For this exercise, write out each entry below exactly, omitting the images.

- **Source records**:
┏━━
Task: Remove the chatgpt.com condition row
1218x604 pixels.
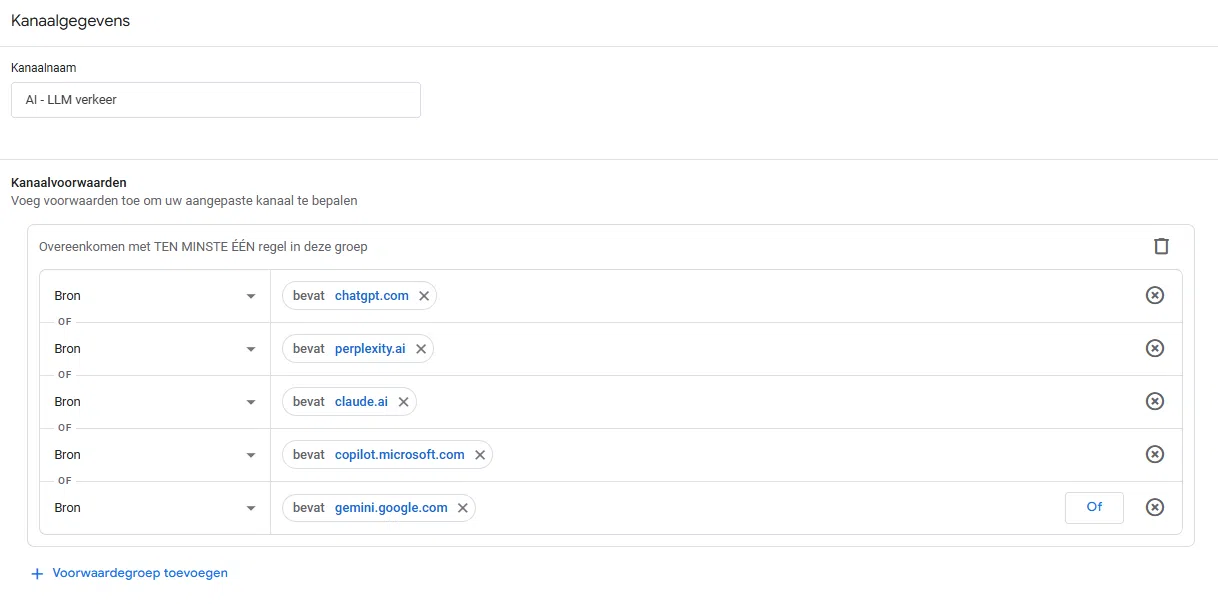Action: point(1154,295)
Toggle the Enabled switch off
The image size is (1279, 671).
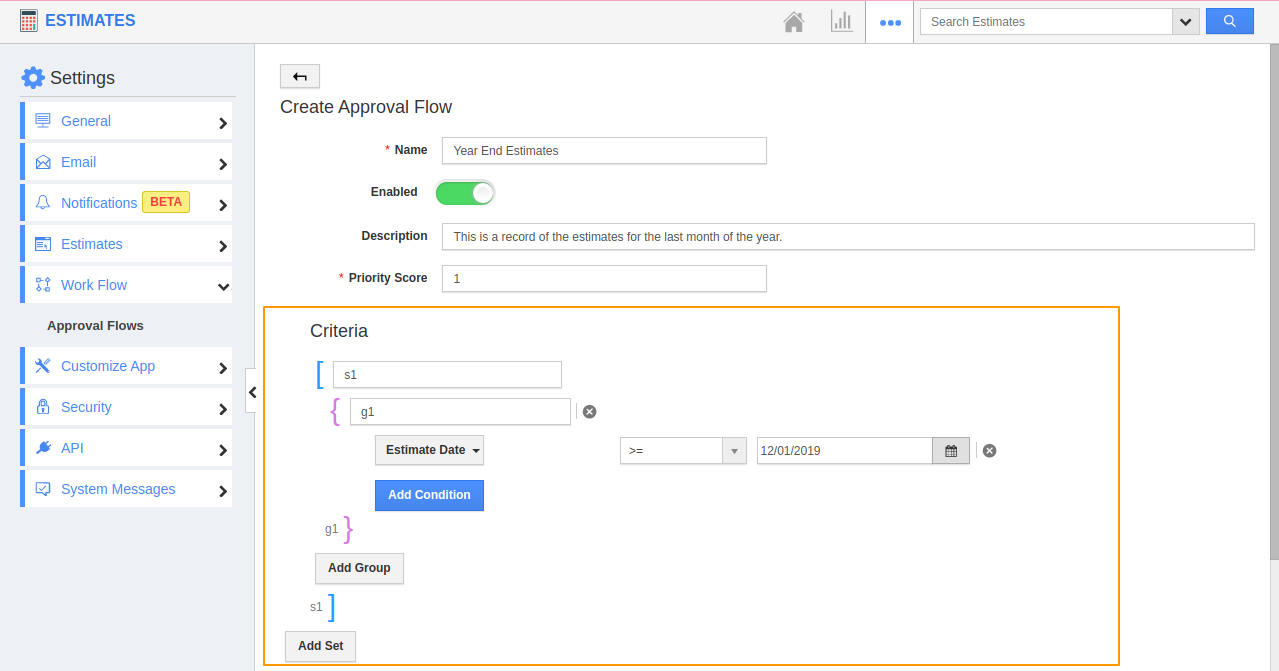(x=465, y=193)
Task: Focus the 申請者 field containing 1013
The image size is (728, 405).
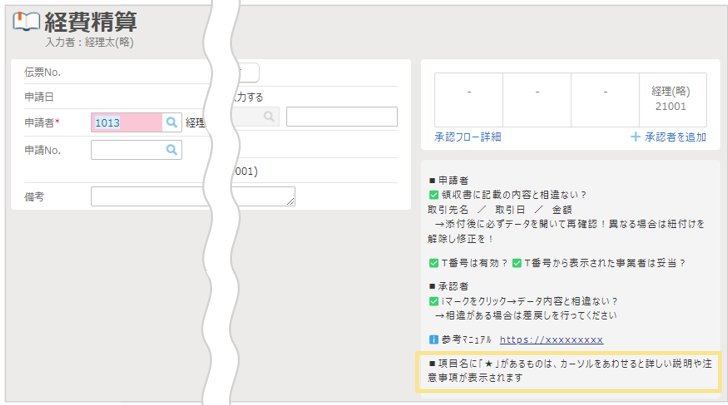Action: pyautogui.click(x=126, y=122)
┗━━
- **Written answer**:
Task: Remove the chatgpt.com condition row
1218x604 pixels.
Action: point(1154,295)
Toggle the Enabled switch off
The image size is (1279, 671).
(x=465, y=193)
Task: Focus the 申請者 field containing 1013
The image size is (728, 405).
Action: pyautogui.click(x=126, y=122)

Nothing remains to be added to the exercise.